PTEN gene mutation in NSCLC patients

Phosphatase and tensin homolog (PTEN) is described as a tumor suppressor gene whose product regulates a PI3K-AKT-mTOR signaling cascade. The PTEN is involved in the stimulation of apoptosis, inhibition of cells’ migration and regulation in both p53 protein levels and activity [11, 13, 28]. The most common PTEN abnormality was described as a loss of heterozygosity and promoter methylation of the PTEN gene (~50% of NSCLC patients), however, some data also reported the presence of inactivating PTEN mutations [28, 36, 37].

In our analysis, we identified one inactivating PTEN gene mutation in CNS metastases of NSCLC and it is lower than PTEN mutation incidence reported in primary NSCLC (~4%).
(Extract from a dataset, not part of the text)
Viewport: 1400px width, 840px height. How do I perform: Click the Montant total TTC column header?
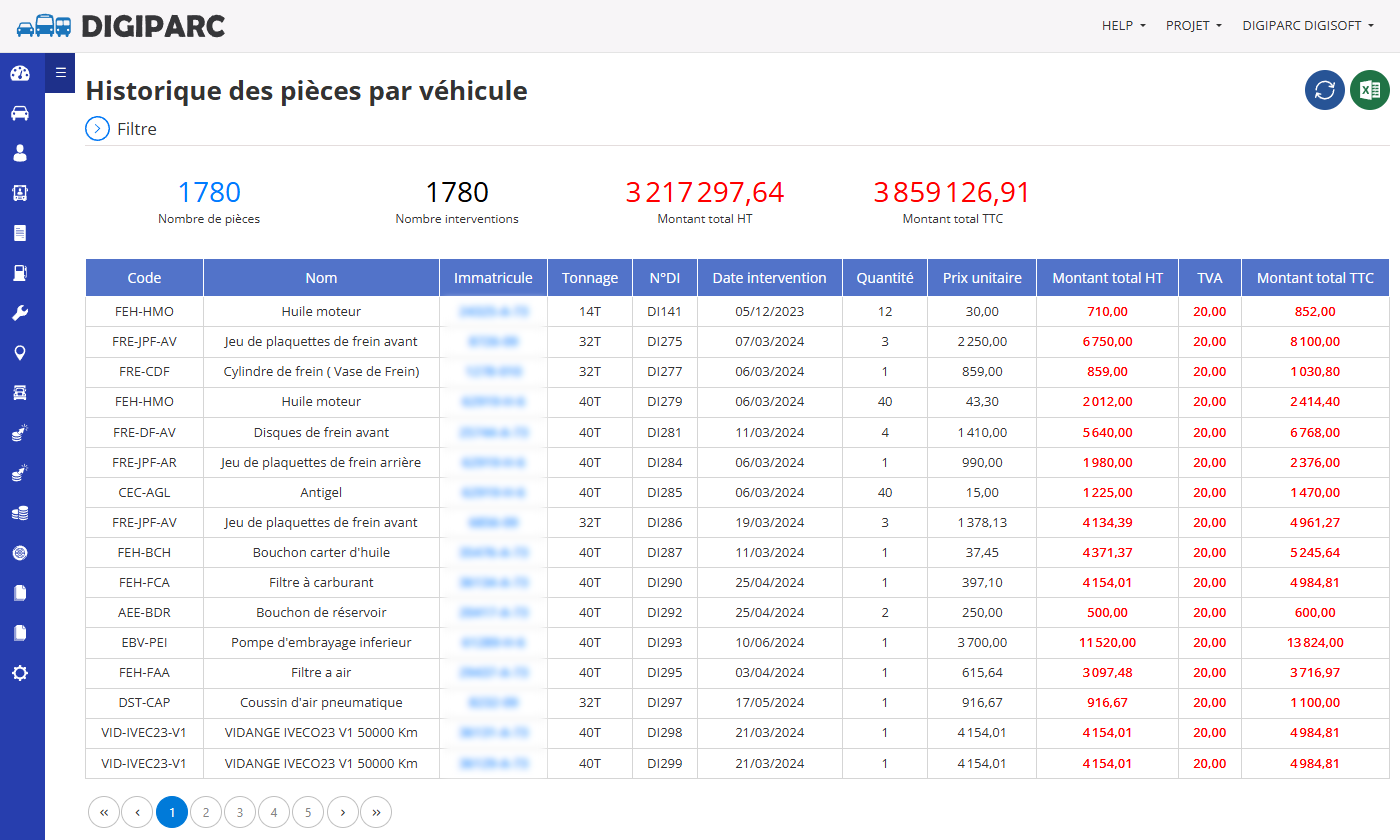[1315, 278]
The previous literature data concerned the frequency of all inactivating PTEN mutations that were identified in NSCLC patients [28, 36]. However, in the following study we focused on only one mutation (R233X substitution) for which there are some indications of its clinical significance [11, 15, 28, 36, 37]. Jin et al. and Lee et al. showed that in the primary NSCLC, PTEN mutations are related to smoking and SqCC types [28, 36], however, significant relations to other clinicopathologic factors, such as age, gender and degree of cell differentiation have not been reported [28, 36, 37]. Some studies also indicated overlapping of PTEN mutations with EGFR; ERBB2; KRAS and TP53 mutations [15, 28, 37]. In our study, all examined genes were mutually exclusive from KRAS; EGFR; DDR2; PIK3CA; NRAS; HER2 and MEK1 genes.

Conclusions

In summary, particular NRAS, AKT1 and PTEN gene mutations occur with similar rare (~1%) frequency in CNS metastases of NSCLC as in primary lung cancer tumors. Identification of the mutations is more likely in SqCC patients (especially in male smokers). Our results suggest that it is most likely to indicate the occurrence of NRAS, AKT1 and PTEN mutations in metastatic sites of squamous cell lung carcinoma. An evaluation of the effectiveness of molecularly targeted agents in patients who harbor the mutations might be considered as a beneficial therapeutic choice in NSCLC patients with CNS metastases.